Bank Of America Uses Temporary Hold To Trigger Overdraft Fee?

Bank of America got so fee crazy last week that it applied a $10 overdraft fee to Christopher’s account even though it wasn’t overdrafted. I went back and forth with Christopher to try to figure out what BoA could have done to trigger this, but as you can see from the screen cap below, he only had two debits on the day of the event.



Christopher mentioned that there had been a $4.50 debit that had never posted, so I asked him to elaborate:

The 4.50 never posted and would have been dated before on 10/21 depending on if it had been a legitimate charge. The charge was there on the 21st but cleared without posting (temporary hold due to a broken credit machine). It was dated on the 21st.

So if that charge was not a real charge—it doesn’t even show up on the 10/22 section of transactions, as you can see above, and it didn’t seem to impact the balance—how again did BoA justify the overdraft?

Christopher says Bank of America won’t actually investigate the issue and give him a real answer. Instead, they’re just keeping him in a “web support” loop that’s growing smaller and smaller:

I also find it highly difficult to continue a thread with them as it is limited to 10,000 characters but each time includes the previous message(s) in an un-editable quote in that 10,000 character limit. So after three messages that is full, and I must start a new thread, which then gets the same chain letters, in order.

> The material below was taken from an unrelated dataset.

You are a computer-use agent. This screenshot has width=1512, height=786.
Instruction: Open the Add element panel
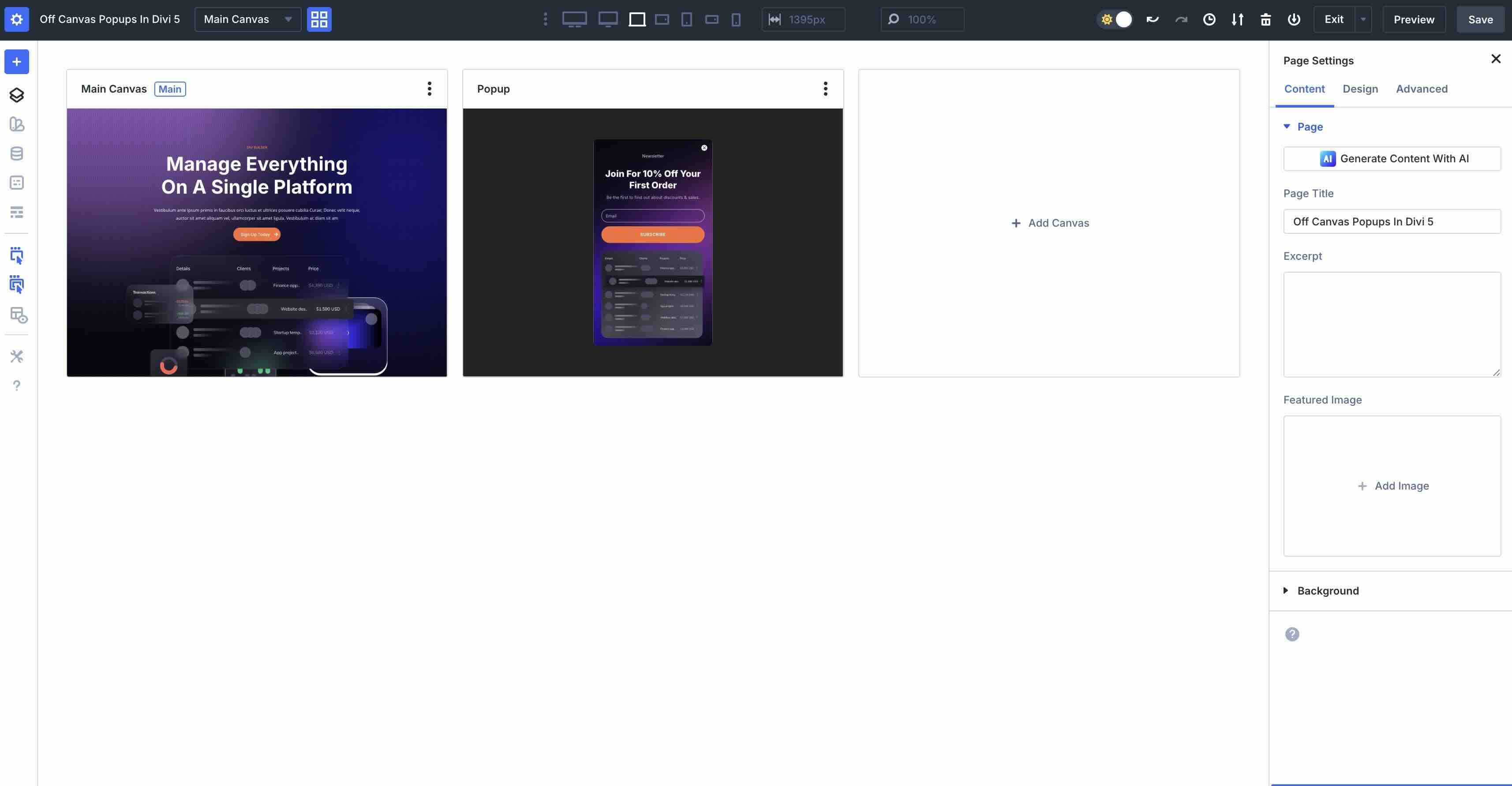(16, 62)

Update: Several commenters made good suggestions below. To help Christopher and future readers, I’m highlighting some of them here:

lankysob says this is how BoA’s Overdraft Protection works:

When BoA approved the Overdraft Protection (which was tied to my BoA Amex card I set up long ago as backup to save me from paying the stupid $35 O/D fees per transaction), it moved $100 from my Amex to my checking account and considered everything cool. When I called to complain and ask why would an account that has more than $0.00 in it ever need Overdraft Protection, I was told that BoA “goes ahead and determines a dollar amount ABOVE $0.00 based on the credit/debit history of the last few credit/debits applied to your checking account, and then uses that number as it’s ‘0 Point’ as to when to kick Overdraft Protection into effect for you.” I was, understandably, outraged by this and asked “Ok, well where is this magic number you’ve chosen for me so I know to treat that as my $0.00 amount?” “We can’t/aren’t able to give you that information because it’s not an exact number that stays the same.”

Both Hobart007 and MedicallyNeedy suggest that you go into a local branch and speak to the branch manager in person. If it’s a first time issue or you can convince the manager it’s BoA’s mistake, he or she might waive it.

And trillium points out a helpful feature on the BoA website:

A little known of (I know I didn’t know about it ) feature on the B of A website is on the left hand side titled “Available Balance History”. Unlike the default view this shows the order of which charges have hit as well as holds on the account.